The Abbotsford School District says no student will be left behind by what could be prohibitive costs approved by the school board for the 2019/20 school year.
Among the fees approved by the school board, which were largely unmoved from last year, are up to $30 for middle and secondary school “student activity fees,” up to $16 for parking permits and up to $60 for graduation convocation ceremonies.
Also included on the list is an undefined cost for “personal supplies in accordance with the supply list approved by the district.”
That item has drawn some controversy in the past, with a 2006 B.C. Supreme Court ruling finding that school districts cannot charge for items necessary to graduate, such as paper and pencils or field trips.
However, school districts have often worked around the ruling by putting out a list of required supplies for each class, while acknowledging that if a student’s family cannot afford the supplies, the school must provide them.
Superintendent Kevin Godden said he feels the policy avoids putting children in uncomfortable situations in which they must state that they cannot afford supplies.
“If a child shows up and they make a declaration that we cannot, or I cannot, afford it, it is not an issue. We carry on,” Godden said.
“That declaration comes with some trust and respect and dignity that we try to afford parents, and we do our best to try to accommodate that.”
School board chair Stan Petersen added that the declaration is done discreetly and that district staff are “well-trained and understanding in this process.”
The board also approved the annual fees for sports academies in the district, which range anywhere from $500 for the Eugene Reimer Middle School Soccer Academy to $15,000 for the U18 team in the Yale Hockey Academy.
All four Yale Hockey Academy teams cost $14,000 and higher, while most soccer academies are at $500 to $750. Baseball, softball and golf academies all cost in the mid $2,000 range, except the Yale Baseball Elite Academy at $8,500.
Secretary-treasurer Ray Velestuk said the rates are “break-even fees,” due to Ministry of Education regulations that bar school districts from profiting off of academies.
The costs largely come from high-level tournaments, ice time and travel, Petersen said.

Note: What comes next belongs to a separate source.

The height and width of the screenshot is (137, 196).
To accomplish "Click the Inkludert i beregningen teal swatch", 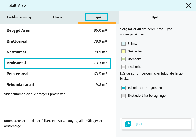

He said there are no scholarships for the programs, but added that he didn’t believe a student would be turned away from an academy if they could not afford the fees.
“I don’t think we’ve turned kids away from any our programs,” he said, adding that a youth who cannot afford the program will not, then, incur debt for the family.
“You’d be surprised how many students are supported in any number of ways because they can’t afford it, and not just in academies.”